I still sort of want vim to behave like basic vi, but apparently
missing these features is now too basic for me. Such is the corrupting
experience of using Linux, with its array of convenient extensions and
GNU this and that.
(I care about this partly because I write most WanderingThoughts entries
on this machine in vi, mostly out of inertia and habit.)
2007-10-17
Our experience with Linux's strict overcommit mode
As a follow-up to 64BitDrawback: after we had several machines crash due to being driven out of memory, dealing with the whole issue suddenly got a whole lot more urgent and we opted to try to solve it by turning on Linux's strict overcommit mode for swap allocation. At first we did this only on our compute servers, but after some of our login servers also OOM'd and crashed, we enabled it on them too.
(Strict overcommit has the great advantage that we don't need to pick a somewhat arbitrary number for a per-process size limit and thus that it is hard for people to be too displeased with.)
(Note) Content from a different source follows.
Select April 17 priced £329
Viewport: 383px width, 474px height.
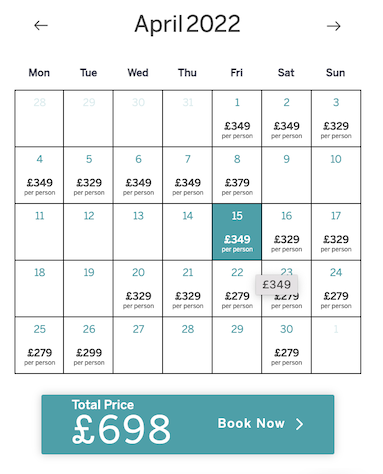coord(336,232)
On the compute servers this has worked great and I consider it a big win. We have seen it choke off runaway jobs that would otherwise have killed the machine without perturbing anything, so it definitely does what we want it to, and no users have complained. (I'm not sure any of them have noticed, since the overcommit ratio we picked allows them to use all of the physical memory.)
Things are less clear on the login servers. Despite having lots of free memory and no swap usage, their committed address space grows slowly over time and after a while approaches the commit limit; at the worst, this could leave us with a system that can't start new processes despite having lots of capacity left.
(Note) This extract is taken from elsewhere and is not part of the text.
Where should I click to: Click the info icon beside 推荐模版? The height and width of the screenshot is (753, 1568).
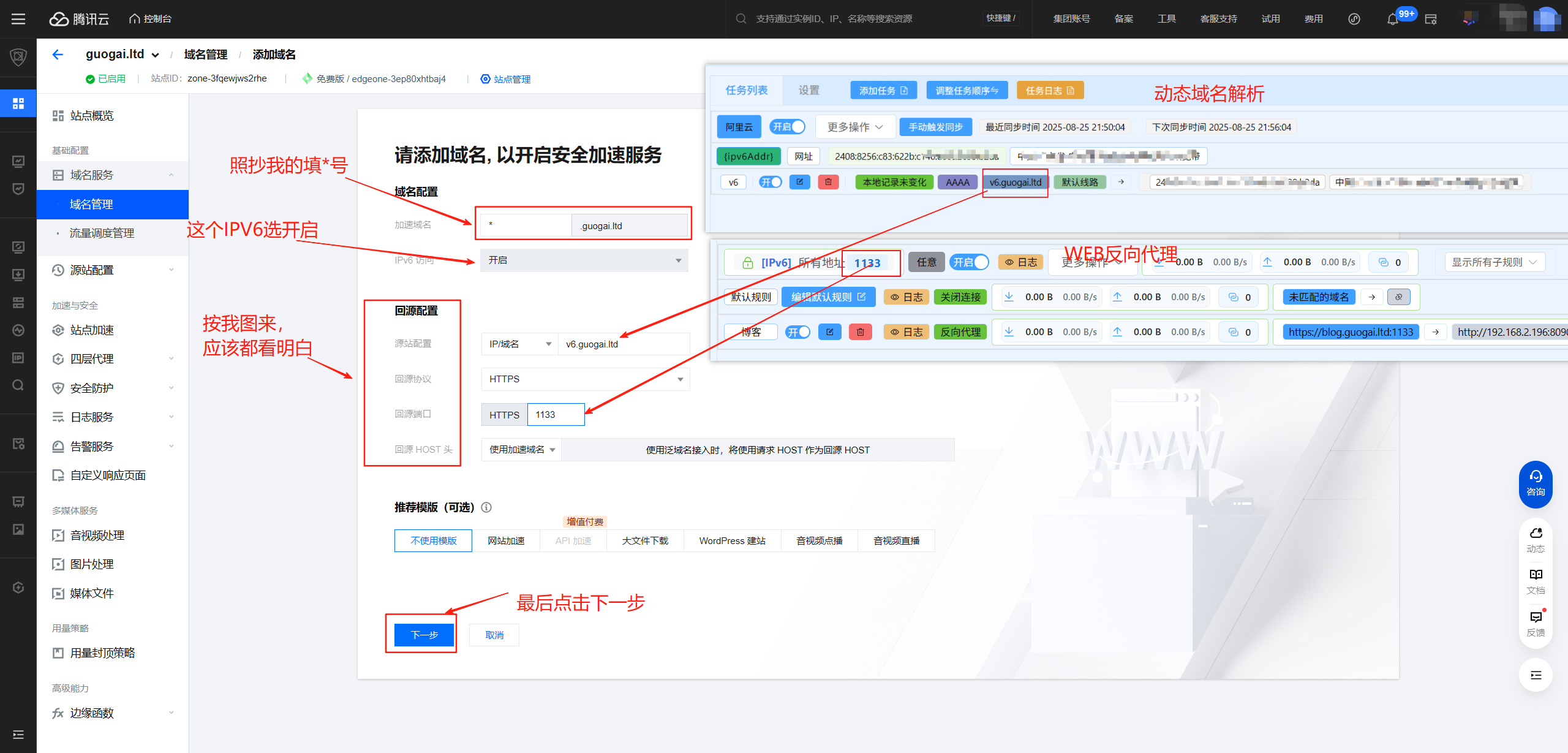point(486,507)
I can only conclude that modern graphical applications actually do allocate a bunch of address space that they don't wind up using, for whatever reason. Over time, more people log in and run more programs, many of which are idle, many of which are not using all of their committed address space and never will, and the total committed space grows and grows. (Perhaps sometime it will reach a steady state.)
It's not at all clear what commit limit is appropriate in this situation, although we can probably defend a ratio that is very close to 100. If even that is too small, we probably might as well turn off strict overcommit (and look for another solution to groups of runaway programs; the login servers are 32-bit machines, so no single process can OOM them).